Tianxian is a possible example of China’s military-civil integration national strategy, leveraging and maximizing civil and military capabilities and potentially servicing both military and economic objectives, due to the nature of its partners and capabilities. For collision avoidance, orbit maintenance, and de-orbiting, Hisea-1 is equipped with the iodine electric propulsion system created by French startup ThrustMe. T4i, an Italian corporation, and Spacety recently inked a Memorandum of Understanding on collaboration in electric propulsion and flying potential.

These collaborations could enable Spacety to achieve the requirements set forth by the Chinese government entity in charge of commercial space development. China’s State Administration of Science, Technology, and Industry for National Defense (SASTIND) issued a “notice on promoting the orderly development of small satellites” on May 19 that covers topics such as on-orbit safety, frequency use, production, launch applications, and collision avoidance capabilities.

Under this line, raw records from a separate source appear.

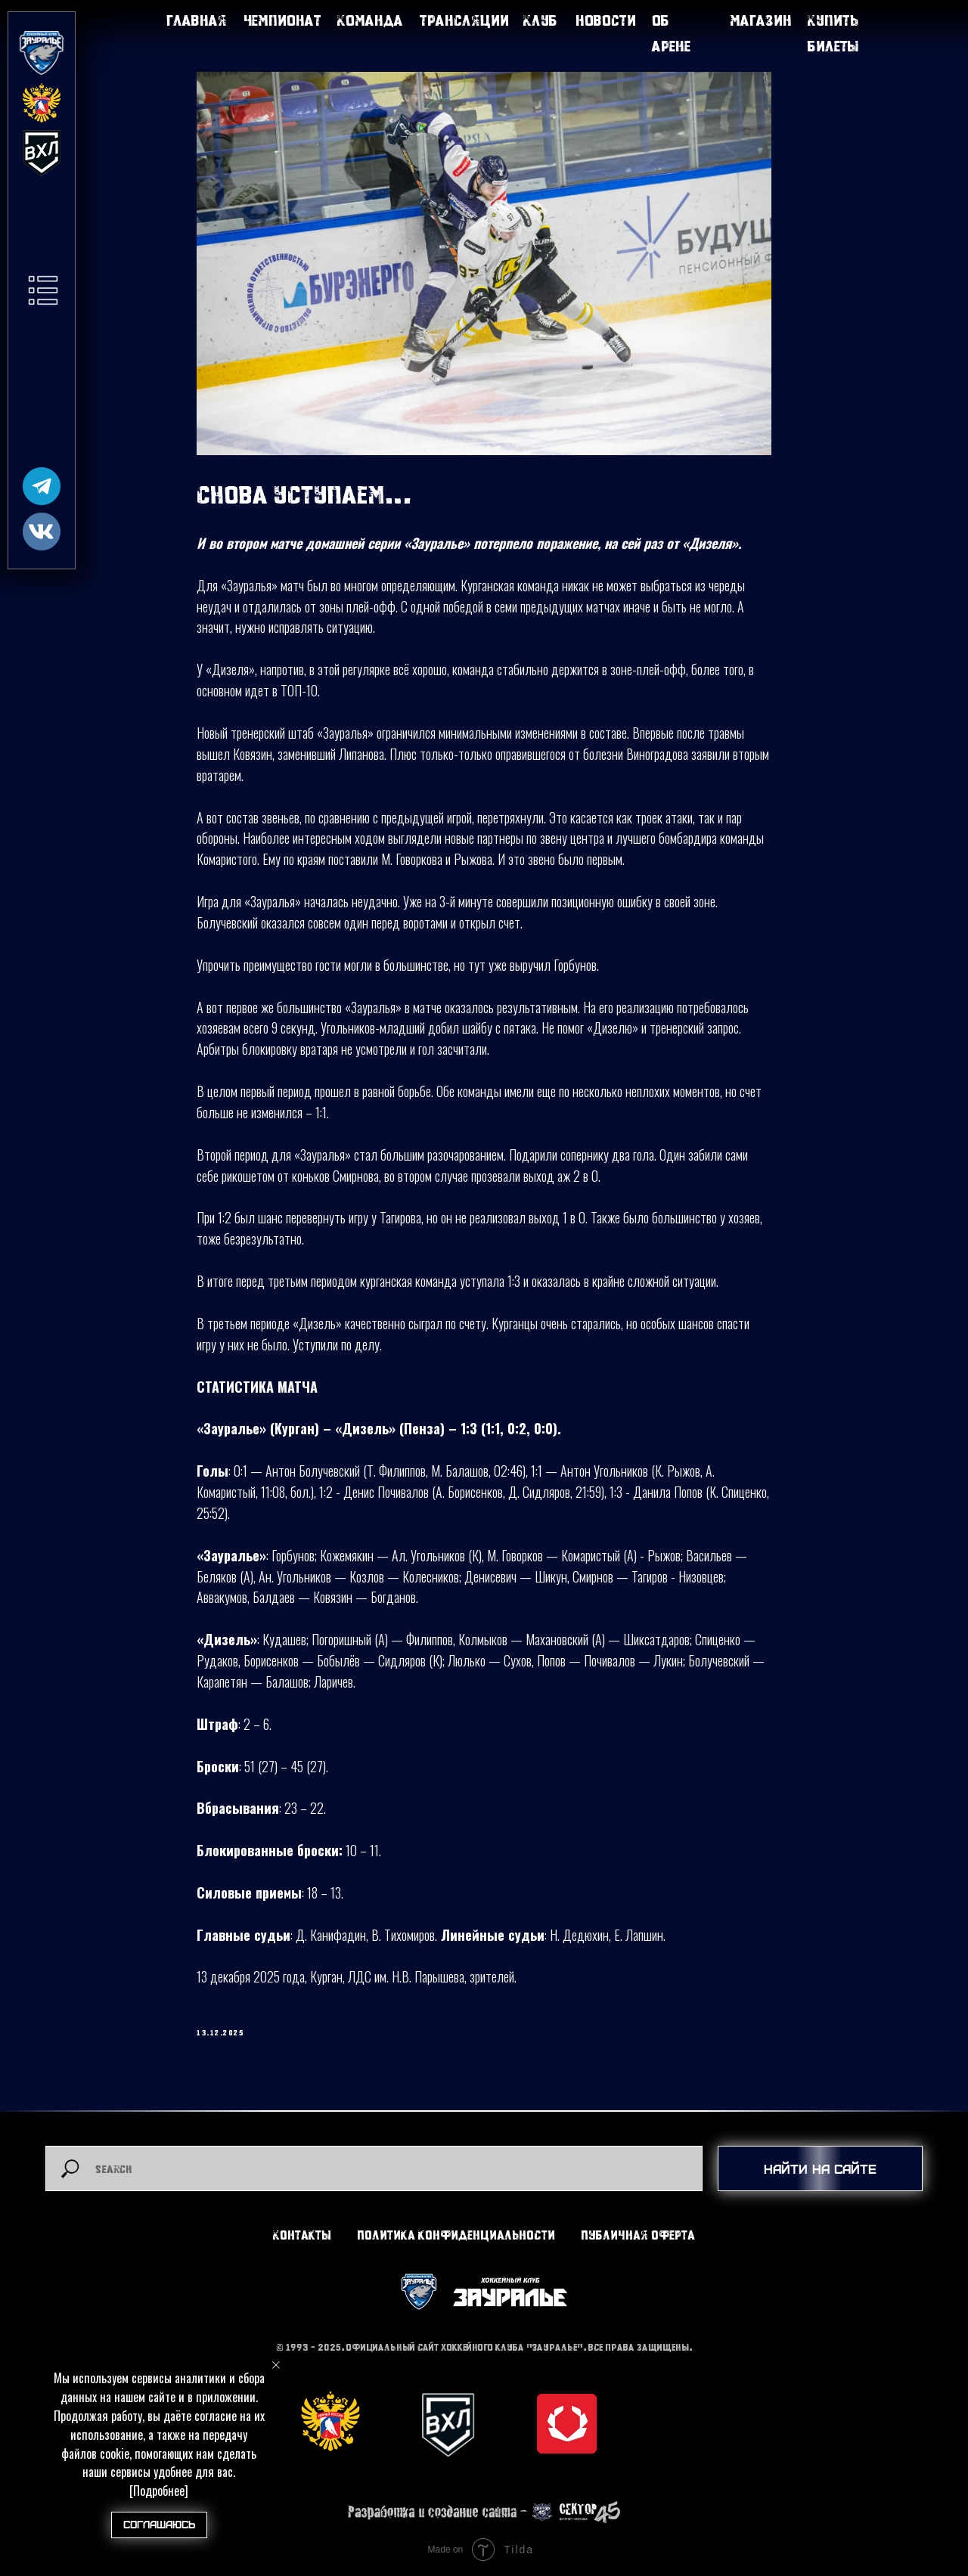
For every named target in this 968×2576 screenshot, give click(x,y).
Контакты (302, 2234)
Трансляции (464, 20)
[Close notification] (276, 2365)
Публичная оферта (638, 2234)
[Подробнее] (158, 2490)
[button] (43, 290)
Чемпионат (282, 20)
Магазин (761, 20)
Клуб (540, 20)
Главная (196, 20)
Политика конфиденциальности (456, 2234)
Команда (370, 20)
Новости (606, 20)
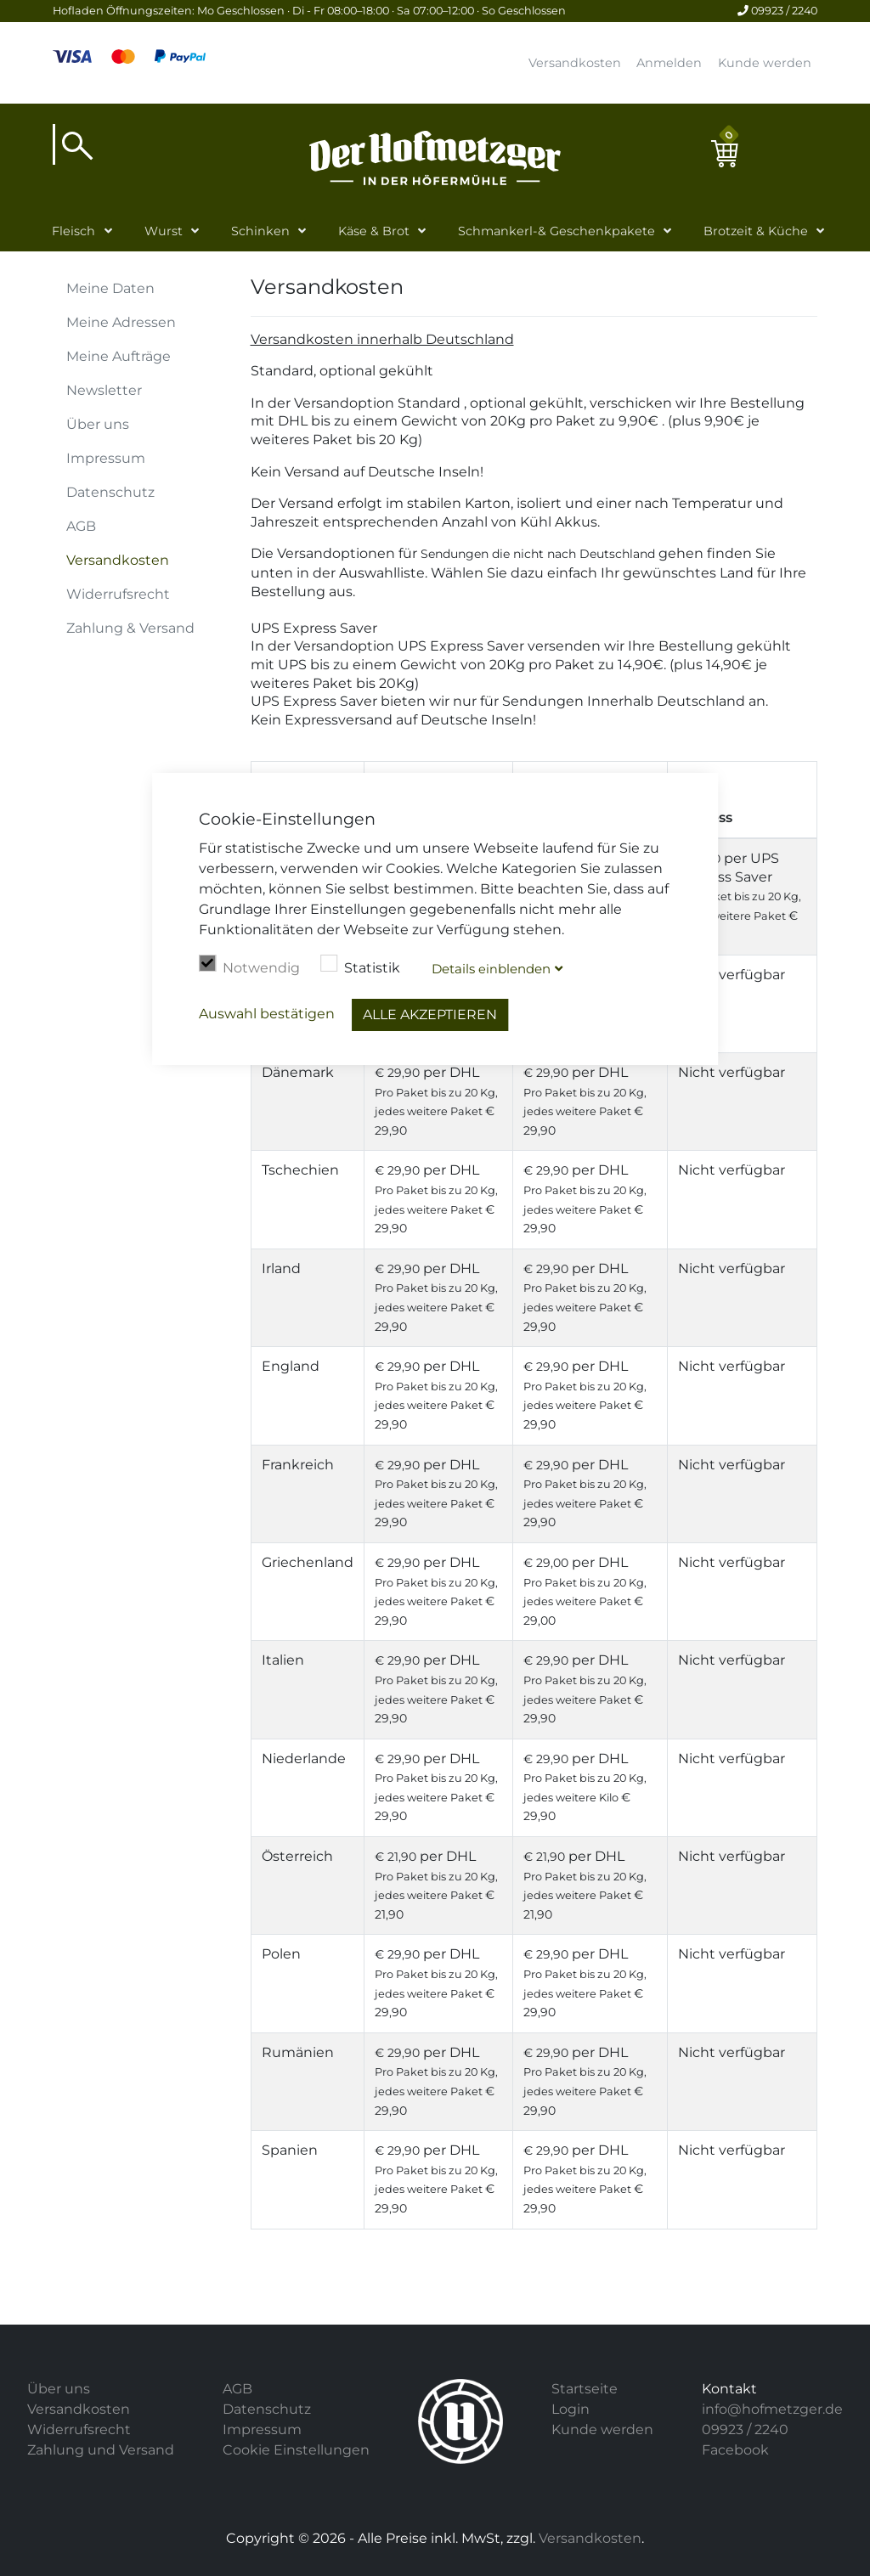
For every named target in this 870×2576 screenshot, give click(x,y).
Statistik (360, 965)
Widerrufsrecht (118, 594)
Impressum (105, 458)
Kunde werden (764, 62)
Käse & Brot (374, 231)
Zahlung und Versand (100, 2450)
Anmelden (669, 62)
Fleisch (73, 231)
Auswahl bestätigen (267, 1014)
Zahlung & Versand (130, 628)
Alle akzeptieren (430, 1014)
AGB (81, 526)
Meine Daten (110, 288)
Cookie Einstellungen (296, 2450)
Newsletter (104, 390)
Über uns (97, 424)
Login (570, 2409)
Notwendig (249, 965)
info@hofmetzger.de (772, 2409)
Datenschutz (110, 492)
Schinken (260, 231)
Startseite (584, 2389)
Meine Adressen (121, 322)
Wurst (163, 231)
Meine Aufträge (118, 356)
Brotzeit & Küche (755, 231)
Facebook (735, 2450)
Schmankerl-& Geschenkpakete (556, 231)
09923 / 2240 (777, 10)
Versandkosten (574, 62)
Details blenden (491, 969)
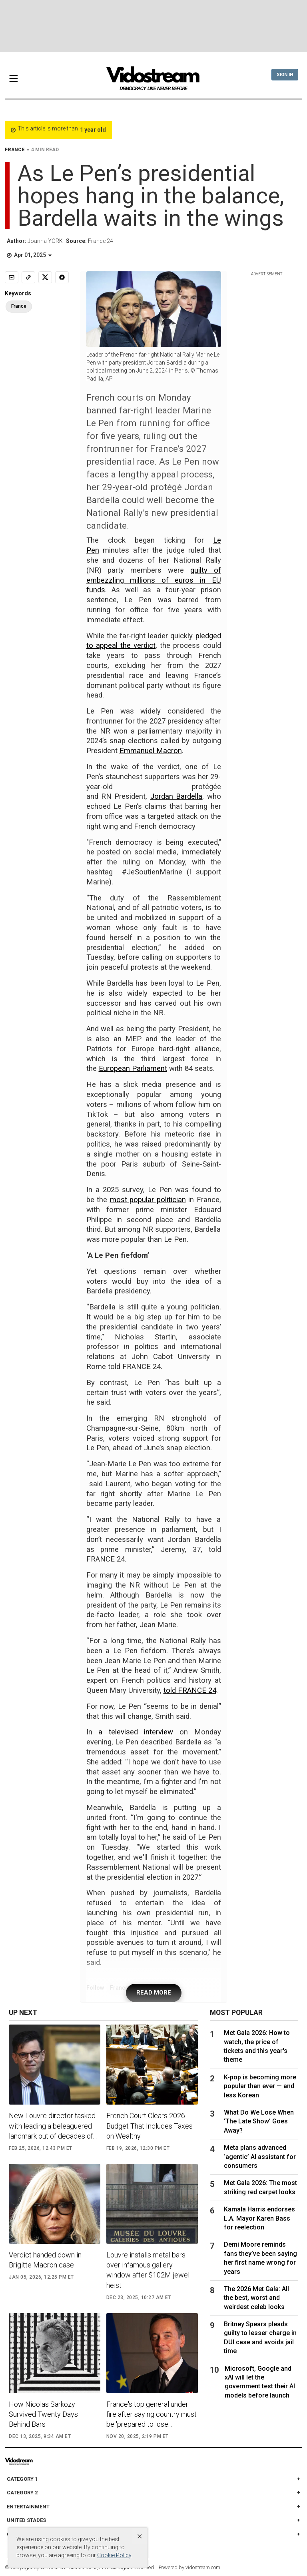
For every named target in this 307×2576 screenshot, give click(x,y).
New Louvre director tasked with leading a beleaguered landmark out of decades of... (53, 2125)
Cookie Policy (114, 2555)
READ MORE (153, 1992)
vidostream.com (202, 2567)
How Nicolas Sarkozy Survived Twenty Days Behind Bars (43, 2414)
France (18, 306)
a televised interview (135, 1732)
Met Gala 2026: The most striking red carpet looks (260, 2187)
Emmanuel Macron (151, 750)
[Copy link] (28, 277)
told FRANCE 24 (189, 1690)
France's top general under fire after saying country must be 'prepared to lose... (151, 2414)
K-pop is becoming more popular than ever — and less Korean (260, 2086)
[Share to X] (45, 277)
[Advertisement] (153, 26)
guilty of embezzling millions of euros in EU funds (153, 580)
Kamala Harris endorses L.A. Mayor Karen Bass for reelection (259, 2218)
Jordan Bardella (176, 796)
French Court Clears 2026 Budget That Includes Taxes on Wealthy (149, 2125)
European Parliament (133, 1068)
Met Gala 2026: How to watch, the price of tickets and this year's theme (257, 2046)
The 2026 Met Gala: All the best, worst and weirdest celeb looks (256, 2298)
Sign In (285, 74)
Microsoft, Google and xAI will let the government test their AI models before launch (260, 2382)
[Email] (11, 277)
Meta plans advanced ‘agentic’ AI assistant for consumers (260, 2156)
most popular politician (148, 1199)
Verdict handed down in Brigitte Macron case (45, 2260)
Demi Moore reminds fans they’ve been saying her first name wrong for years (260, 2258)
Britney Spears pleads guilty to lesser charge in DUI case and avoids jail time (260, 2337)
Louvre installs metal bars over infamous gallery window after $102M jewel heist (147, 2270)
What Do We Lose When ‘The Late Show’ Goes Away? (259, 2121)
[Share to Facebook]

At the end of its three-year mission, Hisea-1 is scheduled to utilize its propulsion system to be able to deorbit. The Tianxian intentions come after a flurry of the commercial SAR constellation launches around the world. Iceye of Finland already has X-band SAR satellites in service, and Capella Space’s Sequoia, the company’s first operational satellite, is also in X-band. PredaSAR, a startup based in the United States, and iQPS, a company based in Japan, are both involved in this field.